SUMO: Segment and Track Any Motion with Nonlinear State Space Models

2026-06-29Computer Vision and Pattern Recognition

Computer Vision and Pattern RecognitionArtificial Intelligence
AI summary

The authors present SUMO, a method that helps computers track and segment moving objects in videos without needing any prior training. They combine ideas from how robots predict movement with visual information to better handle complicated, unpredictable object motions. Their approach uses a special filter to estimate where objects are most likely located over time, improving accuracy. Tests show that SUMO performs very well compared to previous methods.

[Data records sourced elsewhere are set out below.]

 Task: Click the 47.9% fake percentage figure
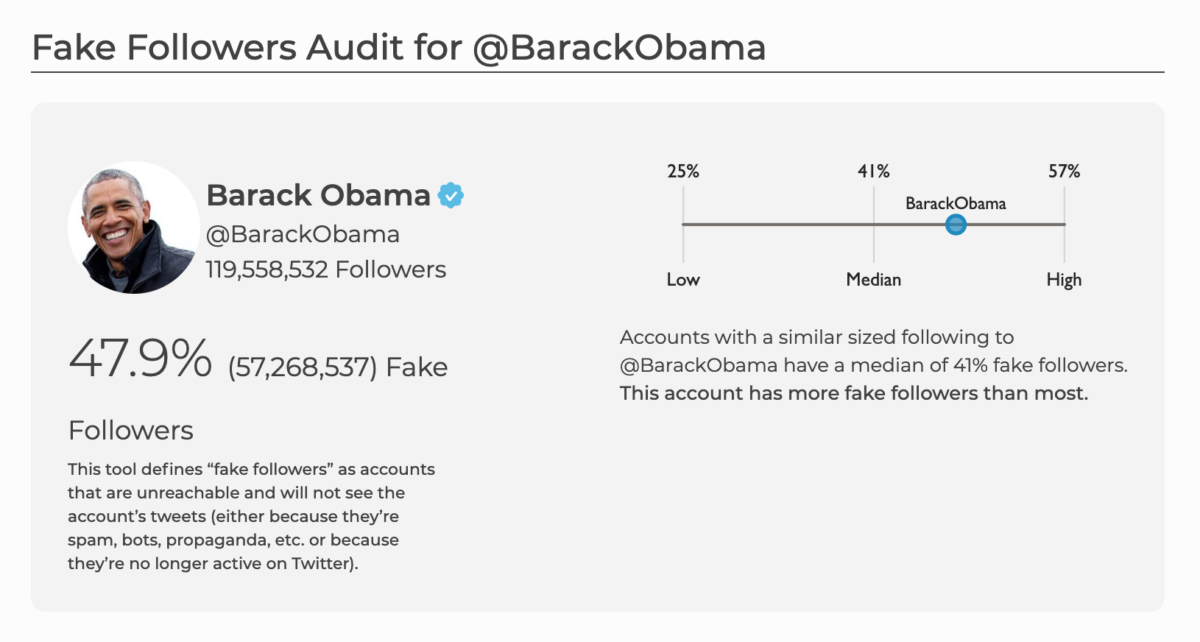click(x=140, y=359)
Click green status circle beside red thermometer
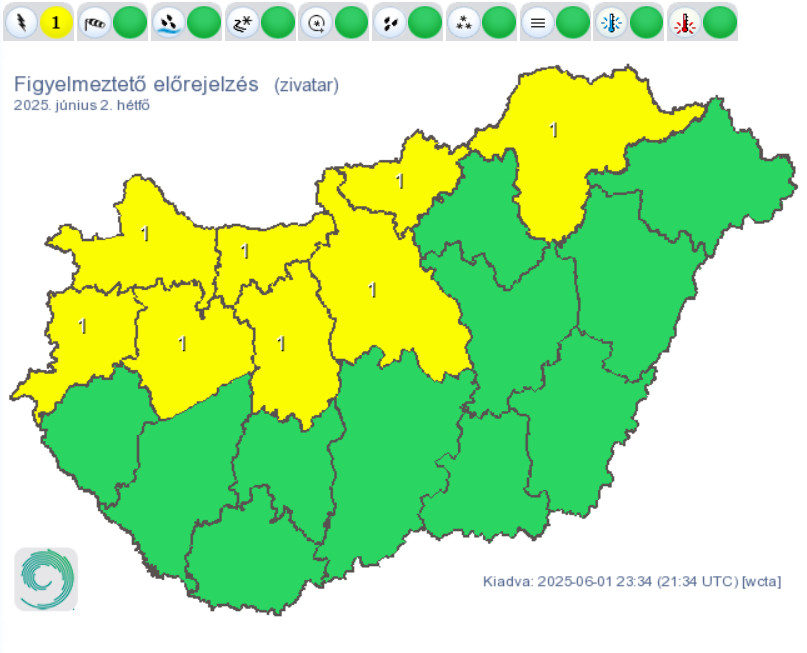Viewport: 807px width, 653px height. (x=720, y=21)
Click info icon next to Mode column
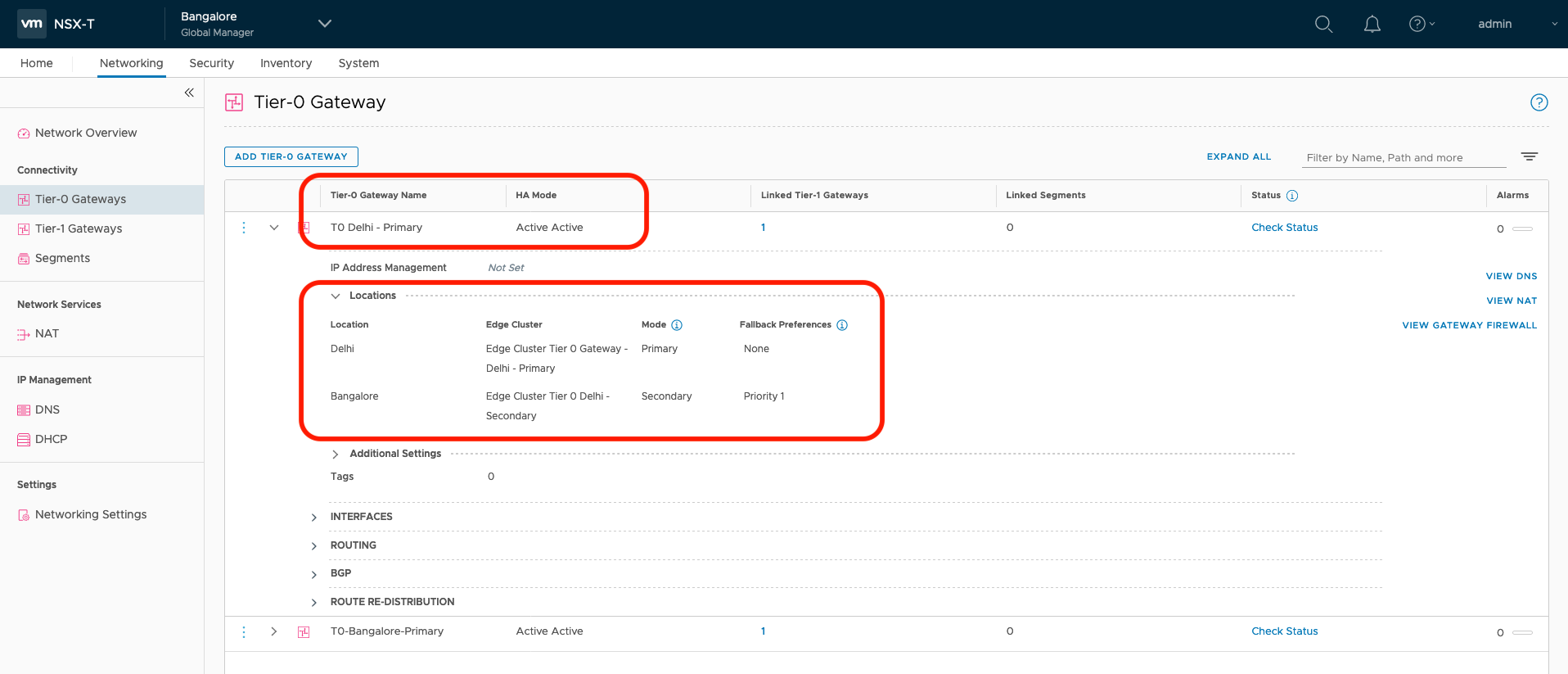This screenshot has width=1568, height=674. pyautogui.click(x=677, y=325)
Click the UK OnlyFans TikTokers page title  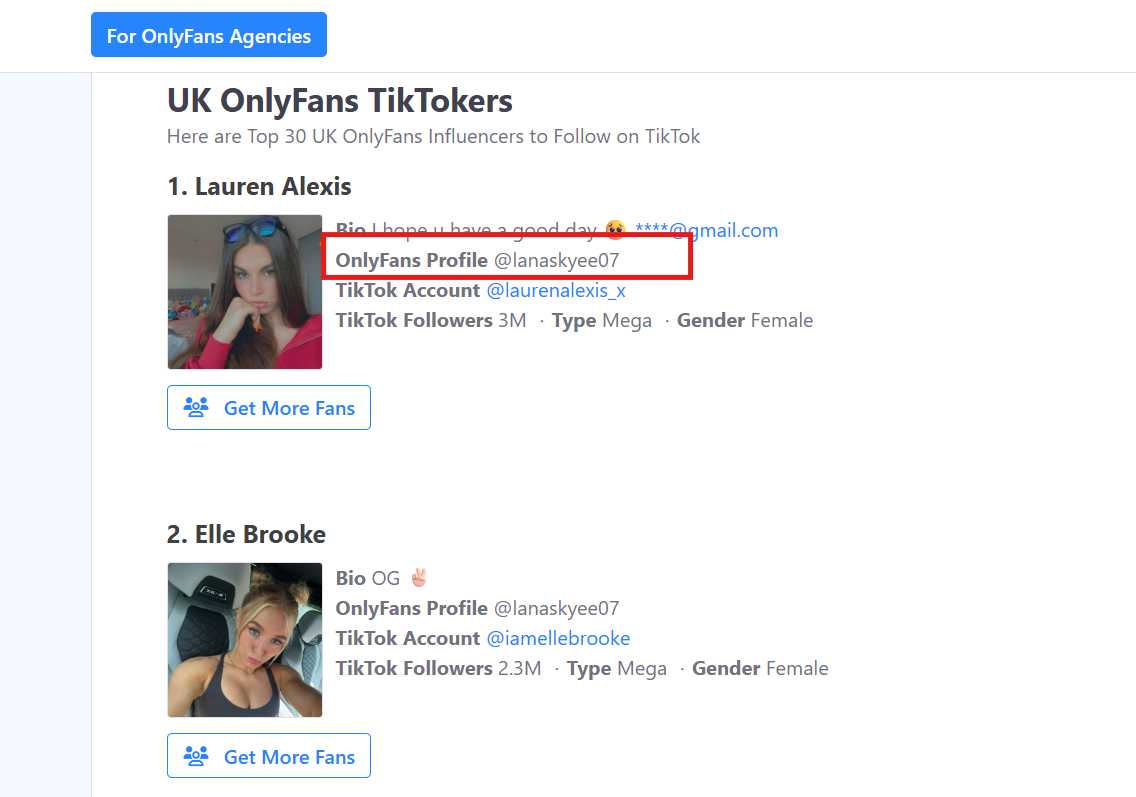[340, 101]
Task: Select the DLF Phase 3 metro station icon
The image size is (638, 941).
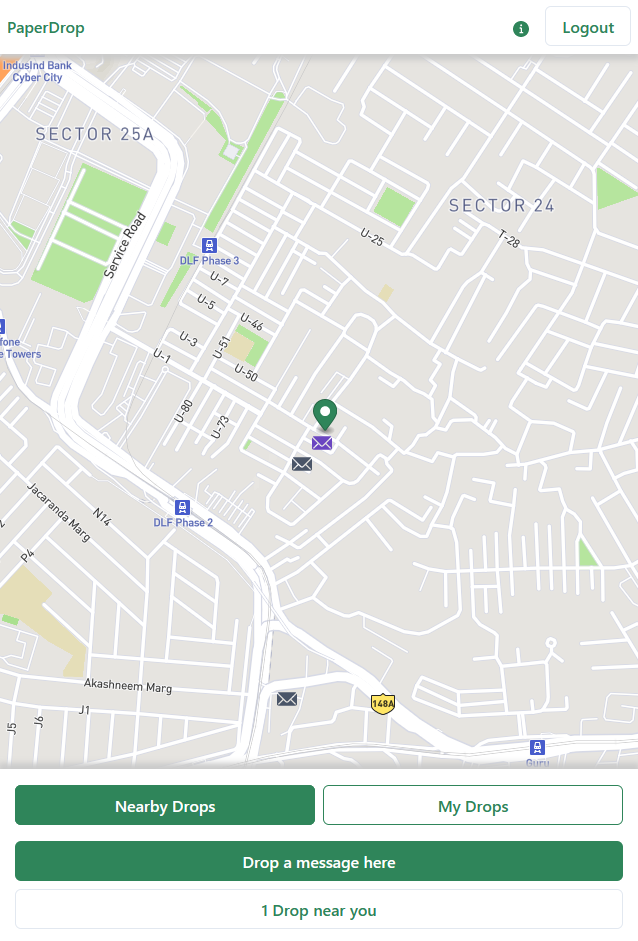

Visual Object TrackingMoving Object SegmentationState Space ModelNonlinear DynamicsUnscented FilterZero-shot learningObject trackingSegmentationTemporal object dynamicsMemory selection mechanism
Authors
Kexin Tian, Sixu Li, Keshu Wu, Yang Zhou, Zhengzhong Tu
Abstract
Visual Object Tracking (VOT) and Moving Object Segmentation (MOS) are two fundamental tasks in computer vision that involve both spatial and temporal object dynamics. Existing methods rely predominantly on visual cues and thus often falter in real-world scenarios where object motions are inherently complex and nonlinear. To address this limitation, we propose SUMO, a zero-shot, training-free, unified framework integrating nonlinear dynamics with vision-based segmentation for accurate and consistent VOT and MOS. Specifically, we develop a nonlinear State Space Model (SSM) inspired by robotics principles to capture the complex object dynamics. Building on this model, we propose a Selective Unscented Filter (SUF) for accurate state estimation, which features a joint scoring mechanism and dynamically fuses multi-source predictions to identify the most plausible object state over time. Furthermore, we apply a memory selection mechanism to evaluate the reliability of memory frames. Our extensive experimental results show that SUMO achieves state-of-the-art performance on both VOT and MOS tasks.